Probability Theory and Statistics

Mean Value or Expected Value

\( \)

The mean or expected value \( \mu \) is the expected long-run average value of an experiment.

If a random variable \( X \) can take different values \( x_i \) with the probability \( P(x_i) \), then the expected value of the random variable \( \mu = E[X] \) is:

\[
\mu = E[X] = \sum_i x_i P(x_i)
\]

Variance

The variance of a random variable \( X \) is the expected value of the squared deviation of the expected value of \( X \):

\begin{equation}
Var(X) = E[(X – \mu)^2]
\end{equation}

Standard Deviation

The standard deviation \( \sigma \) is a measure to quantify the amount of variation or dispersion of a set of data values \( X \).

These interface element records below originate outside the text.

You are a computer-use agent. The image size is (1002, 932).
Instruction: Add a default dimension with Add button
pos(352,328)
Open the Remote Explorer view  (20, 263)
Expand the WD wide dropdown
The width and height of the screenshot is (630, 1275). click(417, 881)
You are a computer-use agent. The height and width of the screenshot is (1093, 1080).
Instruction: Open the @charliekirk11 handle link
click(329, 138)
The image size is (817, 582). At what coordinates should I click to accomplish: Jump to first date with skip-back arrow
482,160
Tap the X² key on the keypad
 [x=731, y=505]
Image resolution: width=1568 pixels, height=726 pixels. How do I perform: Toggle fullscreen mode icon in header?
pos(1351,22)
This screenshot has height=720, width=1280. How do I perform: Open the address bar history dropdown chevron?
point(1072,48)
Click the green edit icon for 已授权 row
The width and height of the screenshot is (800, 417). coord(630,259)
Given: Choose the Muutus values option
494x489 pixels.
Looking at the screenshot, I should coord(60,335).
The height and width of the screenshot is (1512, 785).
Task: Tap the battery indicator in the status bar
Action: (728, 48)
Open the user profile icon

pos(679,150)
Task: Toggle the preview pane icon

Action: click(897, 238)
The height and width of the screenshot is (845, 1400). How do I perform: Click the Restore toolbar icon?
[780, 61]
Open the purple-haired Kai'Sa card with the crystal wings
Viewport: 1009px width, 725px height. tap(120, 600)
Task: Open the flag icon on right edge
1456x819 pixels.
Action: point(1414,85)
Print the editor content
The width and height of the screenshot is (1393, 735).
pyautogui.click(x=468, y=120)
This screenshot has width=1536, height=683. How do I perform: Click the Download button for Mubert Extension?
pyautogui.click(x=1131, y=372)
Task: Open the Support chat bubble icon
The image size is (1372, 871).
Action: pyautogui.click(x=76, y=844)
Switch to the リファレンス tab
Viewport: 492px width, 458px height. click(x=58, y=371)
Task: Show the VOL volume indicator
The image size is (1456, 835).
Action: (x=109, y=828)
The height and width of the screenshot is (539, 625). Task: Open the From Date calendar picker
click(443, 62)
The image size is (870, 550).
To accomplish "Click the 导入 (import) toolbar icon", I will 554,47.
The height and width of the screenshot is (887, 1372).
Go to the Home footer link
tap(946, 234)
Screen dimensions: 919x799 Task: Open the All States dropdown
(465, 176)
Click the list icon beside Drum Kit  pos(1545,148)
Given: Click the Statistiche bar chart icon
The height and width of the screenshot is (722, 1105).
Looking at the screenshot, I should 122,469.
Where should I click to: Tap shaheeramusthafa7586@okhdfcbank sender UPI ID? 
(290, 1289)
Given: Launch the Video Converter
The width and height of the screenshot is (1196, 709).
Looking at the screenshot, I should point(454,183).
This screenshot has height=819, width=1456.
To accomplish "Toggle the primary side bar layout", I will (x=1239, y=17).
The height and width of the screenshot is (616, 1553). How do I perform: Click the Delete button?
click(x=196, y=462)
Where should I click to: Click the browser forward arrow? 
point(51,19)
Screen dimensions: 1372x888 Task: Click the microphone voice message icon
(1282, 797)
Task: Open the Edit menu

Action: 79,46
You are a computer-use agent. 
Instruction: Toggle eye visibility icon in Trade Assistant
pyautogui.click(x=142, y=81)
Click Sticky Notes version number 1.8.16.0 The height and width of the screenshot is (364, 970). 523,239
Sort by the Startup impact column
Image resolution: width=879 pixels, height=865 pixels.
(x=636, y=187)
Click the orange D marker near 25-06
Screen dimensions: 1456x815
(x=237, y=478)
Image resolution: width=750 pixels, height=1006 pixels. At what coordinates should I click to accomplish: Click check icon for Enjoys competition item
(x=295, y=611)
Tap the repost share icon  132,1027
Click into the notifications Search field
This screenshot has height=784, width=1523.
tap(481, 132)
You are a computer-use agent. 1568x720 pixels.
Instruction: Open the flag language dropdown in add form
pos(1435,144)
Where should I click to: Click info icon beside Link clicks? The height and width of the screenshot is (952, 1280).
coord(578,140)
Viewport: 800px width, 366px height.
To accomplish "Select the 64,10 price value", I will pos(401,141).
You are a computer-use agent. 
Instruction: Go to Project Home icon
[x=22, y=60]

The standard deviation is the square root of the variance of \( X \).

\begin{equation}
\sigma = \sqrt{E[(X – \mu)^2]} = \sqrt{Var(X)}
\end{equation}

Covariance

The covariance is a measure of the joint variability of two random variables. The covariance shows the linear relationship of the two random variables.

\begin{equation}
cov (X, Y) = E[(X – \mu_X)(Y – \mu_Y)]
\end{equation}

The normalized version of the covariance is the correlation coefficient.

Correlation of two random variables

The correlation coefficient (Pearson’s correlation coefficient) measures the linear relationship between two random variables \( X \) and \( Y \). It is defined as the covariance of \( X \) and \( Y \) divided by the product of the standard derivations of \( X \) and \( Y \):

\begin{equation}
corr(X, Y) = \frac{cov(X, Y)}{\sigma_X \sigma_Y} = \frac{E[(X – \mu_X)(Y – \mu_Y)]}{\sigma_X \sigma_Y}
\end{equation}

The correlation is only defined if both standard derivations are finite and nonzero.

The correlation is \( +1 \) in the case of a perfect direct linear relationship and \( -1 \) in the case of a perfect inverse linear relationship of the two random variables. If the variables are independent, the correlation is \( 0 \).